* Start Material supplied *

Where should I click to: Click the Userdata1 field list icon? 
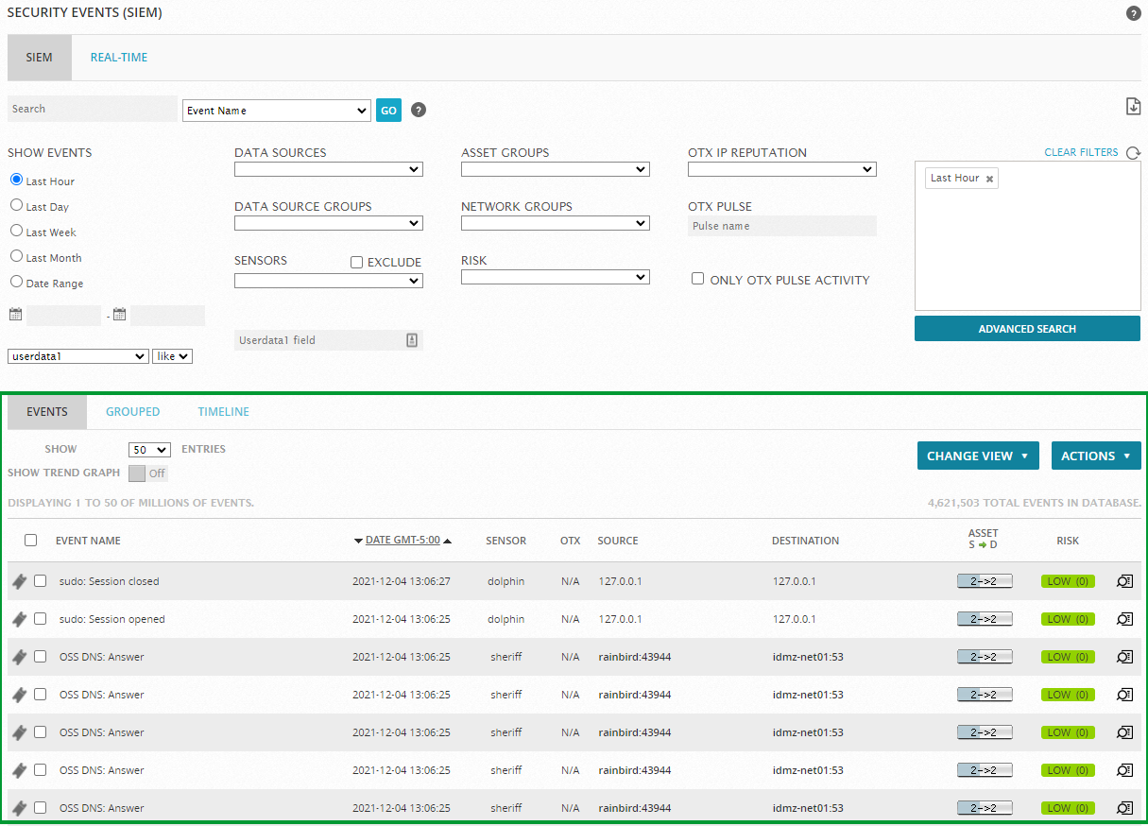(x=412, y=340)
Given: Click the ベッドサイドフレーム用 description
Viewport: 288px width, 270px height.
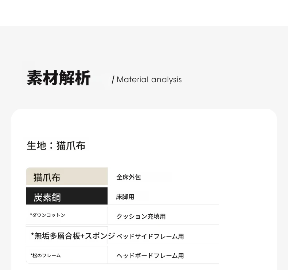Looking at the screenshot, I should (x=150, y=236).
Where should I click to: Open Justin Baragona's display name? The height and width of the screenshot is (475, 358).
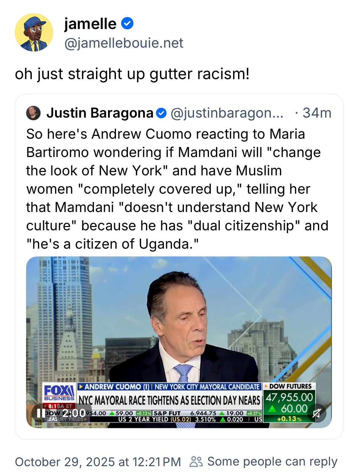pyautogui.click(x=100, y=113)
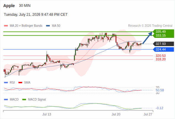Click the 335.49 green resistance label
The image size is (175, 119).
pos(160,32)
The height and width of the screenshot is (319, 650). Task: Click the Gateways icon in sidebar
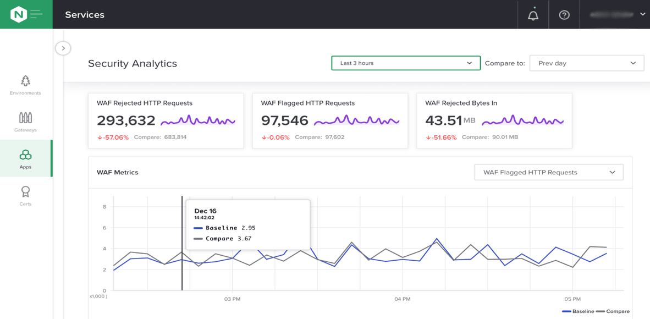point(25,118)
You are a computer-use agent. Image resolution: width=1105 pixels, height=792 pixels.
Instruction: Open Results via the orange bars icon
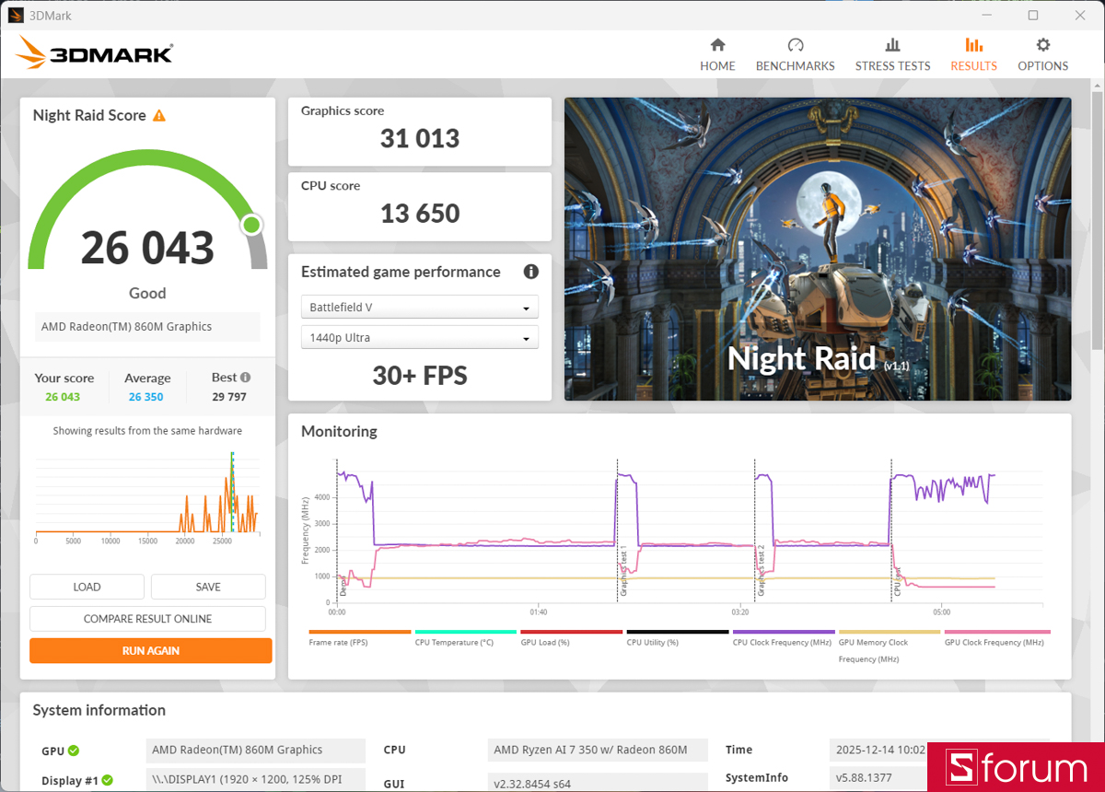click(x=973, y=52)
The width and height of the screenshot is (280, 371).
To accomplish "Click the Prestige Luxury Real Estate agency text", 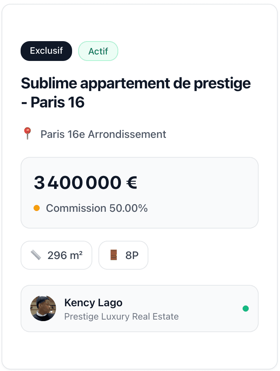I will pyautogui.click(x=121, y=317).
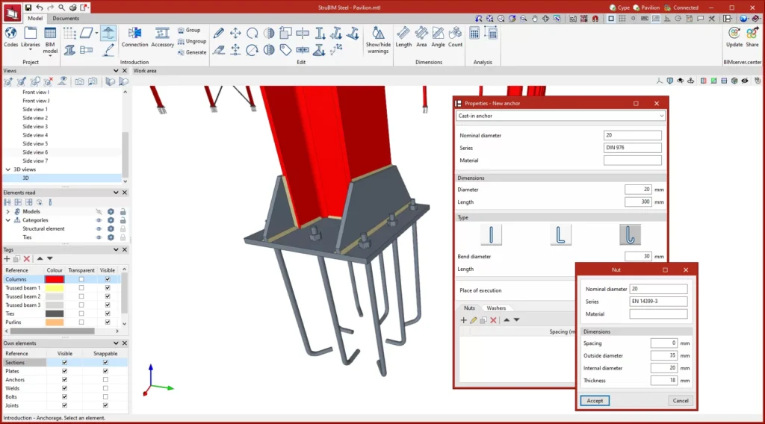Select the Connection tool

click(135, 36)
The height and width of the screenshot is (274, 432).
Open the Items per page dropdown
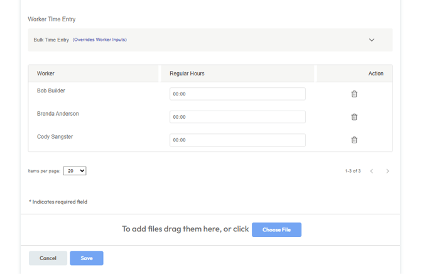pyautogui.click(x=75, y=171)
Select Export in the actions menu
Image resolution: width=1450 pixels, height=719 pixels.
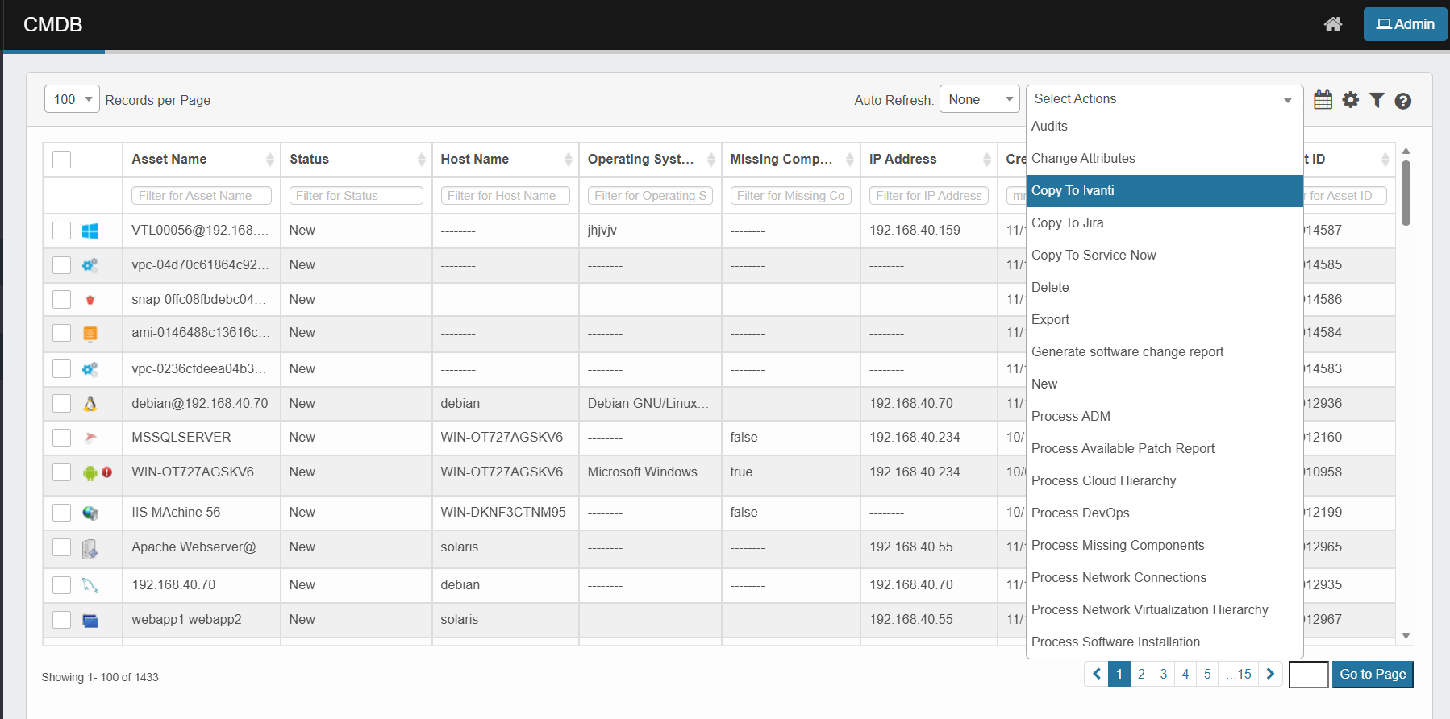(1050, 320)
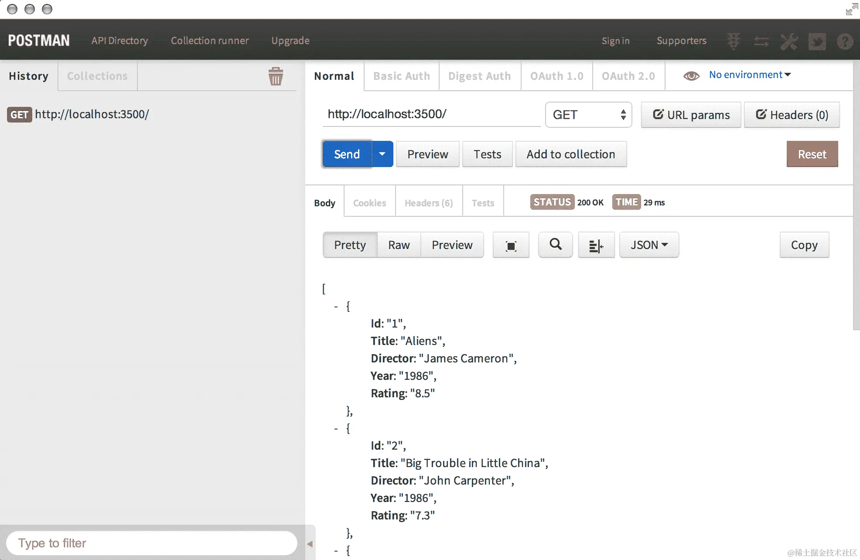Open the Headers (6) response tab
The image size is (860, 560).
coord(428,203)
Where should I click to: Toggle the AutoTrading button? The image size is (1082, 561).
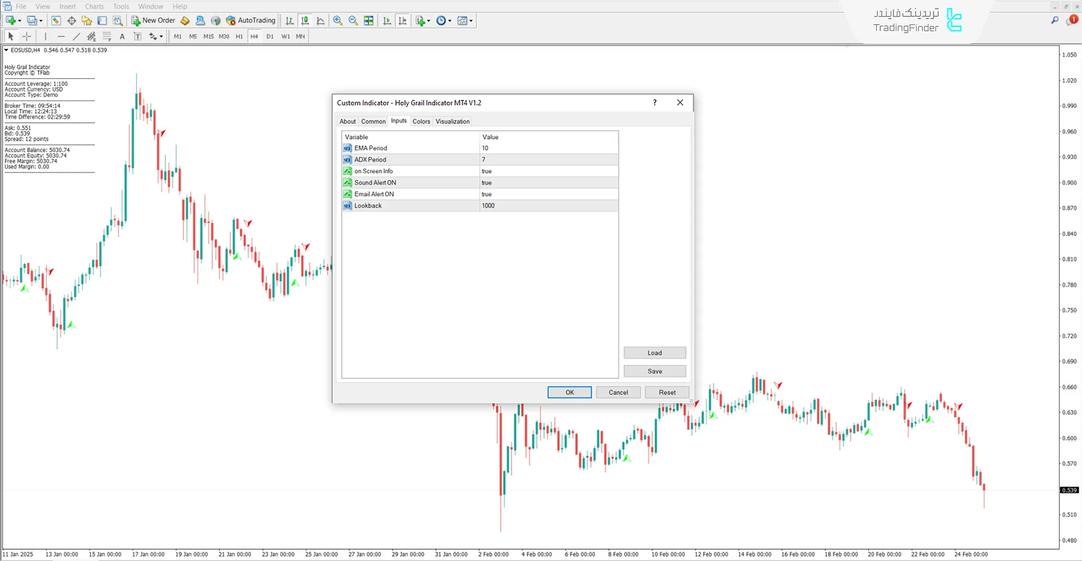[x=251, y=21]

* End Material supplied *

■ What the task asks:
Write out the rows as a numbered list with blank lines dropped and pictures omitted, beginning at the line that has "The height and width of the screenshot is (274, 432)." and running through the end of the rows.

■ Complete answer:
1. The height and width of the screenshot is (274, 432).
2. Open the Items per page dropdown
3. pyautogui.click(x=75, y=171)
4. Select Export in the actions menu
5. Image resolution: width=1450 pixels, height=719 pixels.
6. (1050, 320)
7. Open the Headers (6) response tab
8. The image size is (860, 560).
9. coord(428,203)
10. Where should I click to: Toggle the AutoTrading button? The image size is (1082, 561).
11. [x=251, y=21]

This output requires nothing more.